Records for locating the described items

· · ·

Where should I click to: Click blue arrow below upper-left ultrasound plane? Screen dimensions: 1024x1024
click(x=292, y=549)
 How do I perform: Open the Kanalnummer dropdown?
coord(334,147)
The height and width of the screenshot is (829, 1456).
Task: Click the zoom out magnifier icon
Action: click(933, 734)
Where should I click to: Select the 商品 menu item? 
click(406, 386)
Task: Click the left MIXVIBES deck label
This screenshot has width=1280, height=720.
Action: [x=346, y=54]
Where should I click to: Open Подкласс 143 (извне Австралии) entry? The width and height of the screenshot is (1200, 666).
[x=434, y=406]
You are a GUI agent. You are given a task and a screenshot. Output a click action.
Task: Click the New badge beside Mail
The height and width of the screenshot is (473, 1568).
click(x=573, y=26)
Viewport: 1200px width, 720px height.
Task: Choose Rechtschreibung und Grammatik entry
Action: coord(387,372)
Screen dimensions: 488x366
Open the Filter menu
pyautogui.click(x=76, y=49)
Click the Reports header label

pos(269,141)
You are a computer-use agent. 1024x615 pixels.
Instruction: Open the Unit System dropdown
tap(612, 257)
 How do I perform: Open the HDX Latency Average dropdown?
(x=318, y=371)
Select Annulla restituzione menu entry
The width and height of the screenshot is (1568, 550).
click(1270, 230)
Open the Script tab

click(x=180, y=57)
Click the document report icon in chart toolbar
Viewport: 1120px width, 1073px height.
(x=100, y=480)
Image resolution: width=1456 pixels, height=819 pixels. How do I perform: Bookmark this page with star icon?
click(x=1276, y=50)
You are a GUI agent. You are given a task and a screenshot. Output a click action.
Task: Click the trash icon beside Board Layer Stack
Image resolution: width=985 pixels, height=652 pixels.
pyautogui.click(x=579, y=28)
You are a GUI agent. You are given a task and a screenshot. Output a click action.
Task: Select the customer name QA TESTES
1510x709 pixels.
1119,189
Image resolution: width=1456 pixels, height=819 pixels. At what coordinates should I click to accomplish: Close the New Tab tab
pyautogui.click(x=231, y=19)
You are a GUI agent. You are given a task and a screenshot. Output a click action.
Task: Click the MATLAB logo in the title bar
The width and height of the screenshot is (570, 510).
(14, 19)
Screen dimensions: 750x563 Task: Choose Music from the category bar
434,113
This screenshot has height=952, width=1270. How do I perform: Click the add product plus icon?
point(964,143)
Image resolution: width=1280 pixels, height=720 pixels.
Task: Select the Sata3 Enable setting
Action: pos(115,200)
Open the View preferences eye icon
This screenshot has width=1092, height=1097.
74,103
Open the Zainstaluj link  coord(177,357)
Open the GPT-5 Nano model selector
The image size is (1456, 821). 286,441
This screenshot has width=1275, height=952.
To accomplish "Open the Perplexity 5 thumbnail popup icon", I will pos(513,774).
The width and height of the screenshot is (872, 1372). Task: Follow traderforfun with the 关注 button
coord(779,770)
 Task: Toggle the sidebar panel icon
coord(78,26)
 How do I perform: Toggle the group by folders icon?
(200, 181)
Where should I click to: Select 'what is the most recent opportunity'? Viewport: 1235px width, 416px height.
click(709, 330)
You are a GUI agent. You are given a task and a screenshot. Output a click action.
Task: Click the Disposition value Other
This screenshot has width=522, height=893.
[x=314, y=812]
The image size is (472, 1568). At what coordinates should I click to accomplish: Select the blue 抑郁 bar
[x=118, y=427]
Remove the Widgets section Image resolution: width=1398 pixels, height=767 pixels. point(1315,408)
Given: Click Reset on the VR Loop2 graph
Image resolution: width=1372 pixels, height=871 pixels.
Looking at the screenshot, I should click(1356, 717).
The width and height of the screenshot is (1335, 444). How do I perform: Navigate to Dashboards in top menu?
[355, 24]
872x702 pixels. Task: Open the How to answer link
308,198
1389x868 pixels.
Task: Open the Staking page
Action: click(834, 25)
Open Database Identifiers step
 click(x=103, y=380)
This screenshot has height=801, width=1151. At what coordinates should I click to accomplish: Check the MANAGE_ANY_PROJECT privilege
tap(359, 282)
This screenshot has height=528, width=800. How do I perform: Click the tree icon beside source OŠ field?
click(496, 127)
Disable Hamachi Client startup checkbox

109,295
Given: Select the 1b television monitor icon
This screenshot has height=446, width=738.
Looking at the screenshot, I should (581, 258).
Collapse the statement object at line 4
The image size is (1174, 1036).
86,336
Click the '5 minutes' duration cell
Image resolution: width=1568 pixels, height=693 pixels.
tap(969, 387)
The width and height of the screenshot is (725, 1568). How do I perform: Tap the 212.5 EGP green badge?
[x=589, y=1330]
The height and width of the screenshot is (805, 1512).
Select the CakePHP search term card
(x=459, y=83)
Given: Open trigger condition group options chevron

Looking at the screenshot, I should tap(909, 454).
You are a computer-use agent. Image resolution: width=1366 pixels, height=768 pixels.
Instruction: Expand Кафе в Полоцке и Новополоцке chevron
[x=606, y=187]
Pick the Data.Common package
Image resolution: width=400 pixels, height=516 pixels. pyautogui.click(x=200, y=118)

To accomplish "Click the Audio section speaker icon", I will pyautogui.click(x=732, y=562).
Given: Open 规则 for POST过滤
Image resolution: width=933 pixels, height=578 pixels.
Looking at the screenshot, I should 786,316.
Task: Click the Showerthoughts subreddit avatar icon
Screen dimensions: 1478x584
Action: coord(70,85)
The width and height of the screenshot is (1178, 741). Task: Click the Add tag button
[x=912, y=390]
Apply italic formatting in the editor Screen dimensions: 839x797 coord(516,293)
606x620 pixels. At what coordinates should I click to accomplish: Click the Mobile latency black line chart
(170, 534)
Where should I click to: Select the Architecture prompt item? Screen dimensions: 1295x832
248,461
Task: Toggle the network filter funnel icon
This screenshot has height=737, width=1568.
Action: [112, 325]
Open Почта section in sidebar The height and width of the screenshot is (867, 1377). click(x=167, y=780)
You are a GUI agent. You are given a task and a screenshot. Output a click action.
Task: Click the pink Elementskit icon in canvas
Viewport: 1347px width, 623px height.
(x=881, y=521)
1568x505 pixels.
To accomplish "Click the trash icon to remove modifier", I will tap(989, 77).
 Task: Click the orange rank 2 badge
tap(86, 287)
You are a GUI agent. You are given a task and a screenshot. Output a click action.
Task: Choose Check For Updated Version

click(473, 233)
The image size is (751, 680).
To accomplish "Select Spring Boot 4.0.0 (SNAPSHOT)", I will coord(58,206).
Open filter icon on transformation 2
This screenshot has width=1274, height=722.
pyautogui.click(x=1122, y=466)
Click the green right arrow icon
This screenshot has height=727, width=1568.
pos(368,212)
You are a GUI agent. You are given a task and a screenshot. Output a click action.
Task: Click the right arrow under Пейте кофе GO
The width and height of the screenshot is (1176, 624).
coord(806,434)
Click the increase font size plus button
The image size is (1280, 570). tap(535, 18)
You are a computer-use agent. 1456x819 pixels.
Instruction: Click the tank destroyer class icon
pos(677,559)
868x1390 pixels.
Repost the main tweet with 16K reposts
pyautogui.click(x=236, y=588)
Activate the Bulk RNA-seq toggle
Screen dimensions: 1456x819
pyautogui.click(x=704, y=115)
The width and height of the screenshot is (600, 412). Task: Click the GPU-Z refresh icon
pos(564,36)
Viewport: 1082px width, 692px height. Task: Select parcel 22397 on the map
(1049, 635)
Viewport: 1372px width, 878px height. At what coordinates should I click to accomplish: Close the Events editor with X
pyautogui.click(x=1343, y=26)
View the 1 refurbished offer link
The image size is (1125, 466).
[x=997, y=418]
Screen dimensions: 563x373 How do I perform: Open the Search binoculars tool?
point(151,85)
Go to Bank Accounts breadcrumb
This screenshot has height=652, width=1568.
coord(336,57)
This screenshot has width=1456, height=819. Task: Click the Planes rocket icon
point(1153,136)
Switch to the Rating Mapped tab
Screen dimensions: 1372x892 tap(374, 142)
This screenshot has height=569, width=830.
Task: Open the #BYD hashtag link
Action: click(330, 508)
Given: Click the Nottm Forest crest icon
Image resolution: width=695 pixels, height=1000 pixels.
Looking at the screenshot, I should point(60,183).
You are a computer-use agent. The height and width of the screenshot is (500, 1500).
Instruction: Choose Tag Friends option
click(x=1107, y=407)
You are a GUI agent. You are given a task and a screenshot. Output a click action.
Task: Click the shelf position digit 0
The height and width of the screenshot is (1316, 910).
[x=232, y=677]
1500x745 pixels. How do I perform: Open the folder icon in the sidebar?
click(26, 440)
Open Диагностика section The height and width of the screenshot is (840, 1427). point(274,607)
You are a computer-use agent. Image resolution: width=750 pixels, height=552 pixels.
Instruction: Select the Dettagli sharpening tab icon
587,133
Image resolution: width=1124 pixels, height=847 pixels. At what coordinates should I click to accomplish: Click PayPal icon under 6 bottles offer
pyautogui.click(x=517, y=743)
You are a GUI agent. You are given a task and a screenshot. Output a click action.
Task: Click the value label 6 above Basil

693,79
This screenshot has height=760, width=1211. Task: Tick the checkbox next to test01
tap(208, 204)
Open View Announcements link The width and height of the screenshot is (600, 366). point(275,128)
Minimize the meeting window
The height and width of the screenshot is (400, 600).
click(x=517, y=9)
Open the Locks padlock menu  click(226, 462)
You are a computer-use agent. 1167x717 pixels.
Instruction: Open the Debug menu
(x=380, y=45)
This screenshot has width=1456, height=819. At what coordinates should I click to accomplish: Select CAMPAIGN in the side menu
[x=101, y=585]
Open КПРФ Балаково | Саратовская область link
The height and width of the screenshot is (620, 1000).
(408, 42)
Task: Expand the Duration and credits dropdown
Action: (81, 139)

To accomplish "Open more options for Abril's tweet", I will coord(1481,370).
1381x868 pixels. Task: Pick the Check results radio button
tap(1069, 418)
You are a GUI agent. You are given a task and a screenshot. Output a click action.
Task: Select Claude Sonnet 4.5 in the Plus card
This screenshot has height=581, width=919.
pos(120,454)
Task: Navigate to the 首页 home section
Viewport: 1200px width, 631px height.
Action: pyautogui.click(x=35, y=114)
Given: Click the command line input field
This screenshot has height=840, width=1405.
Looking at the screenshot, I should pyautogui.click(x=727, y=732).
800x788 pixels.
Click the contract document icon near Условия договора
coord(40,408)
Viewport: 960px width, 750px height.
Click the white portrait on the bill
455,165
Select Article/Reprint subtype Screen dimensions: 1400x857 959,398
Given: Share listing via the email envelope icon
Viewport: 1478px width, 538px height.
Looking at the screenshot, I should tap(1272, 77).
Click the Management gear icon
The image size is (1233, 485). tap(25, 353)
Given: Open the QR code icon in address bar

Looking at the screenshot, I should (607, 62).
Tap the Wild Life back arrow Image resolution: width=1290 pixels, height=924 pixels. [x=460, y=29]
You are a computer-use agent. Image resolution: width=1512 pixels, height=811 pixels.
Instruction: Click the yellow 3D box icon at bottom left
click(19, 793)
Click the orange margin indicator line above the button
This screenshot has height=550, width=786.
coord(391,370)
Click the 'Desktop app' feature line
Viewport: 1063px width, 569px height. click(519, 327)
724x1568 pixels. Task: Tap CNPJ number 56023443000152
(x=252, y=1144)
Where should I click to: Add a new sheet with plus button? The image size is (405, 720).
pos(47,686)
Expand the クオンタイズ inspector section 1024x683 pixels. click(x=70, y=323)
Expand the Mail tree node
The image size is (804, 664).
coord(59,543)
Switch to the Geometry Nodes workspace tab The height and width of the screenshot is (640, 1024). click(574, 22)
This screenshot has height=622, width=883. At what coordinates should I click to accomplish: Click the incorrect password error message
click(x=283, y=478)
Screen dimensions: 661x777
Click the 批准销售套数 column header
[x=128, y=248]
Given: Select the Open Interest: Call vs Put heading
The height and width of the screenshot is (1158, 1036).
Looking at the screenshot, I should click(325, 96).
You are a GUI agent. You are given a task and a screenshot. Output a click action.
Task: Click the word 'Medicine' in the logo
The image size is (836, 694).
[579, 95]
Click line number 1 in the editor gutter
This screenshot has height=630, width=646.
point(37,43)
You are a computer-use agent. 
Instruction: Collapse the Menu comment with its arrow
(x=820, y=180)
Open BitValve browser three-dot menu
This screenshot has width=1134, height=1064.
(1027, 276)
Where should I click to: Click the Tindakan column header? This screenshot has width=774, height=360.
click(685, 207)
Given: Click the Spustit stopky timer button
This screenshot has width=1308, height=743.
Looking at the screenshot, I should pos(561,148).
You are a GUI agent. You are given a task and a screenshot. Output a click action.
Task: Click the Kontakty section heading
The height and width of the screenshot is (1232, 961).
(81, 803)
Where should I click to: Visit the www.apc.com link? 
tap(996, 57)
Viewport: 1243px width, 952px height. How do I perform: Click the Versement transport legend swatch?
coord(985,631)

· · ·

Output the lines of the items unchanged, starting at the line with "This screenshot has height=801, width=1151." and ending at the line with "tap(969, 387)", both included.

This screenshot has height=801, width=1151. At what coordinates should I click to accomplish: Check the MANAGE_ANY_PROJECT privilege
tap(359, 282)
This screenshot has height=528, width=800. How do I perform: Click the tree icon beside source OŠ field?
click(496, 127)
Disable Hamachi Client startup checkbox

109,295
Given: Select the 1b television monitor icon
This screenshot has height=446, width=738.
Looking at the screenshot, I should (581, 258).
Collapse the statement object at line 4
The image size is (1174, 1036).
86,336
Click the '5 minutes' duration cell
Image resolution: width=1568 pixels, height=693 pixels.
tap(969, 387)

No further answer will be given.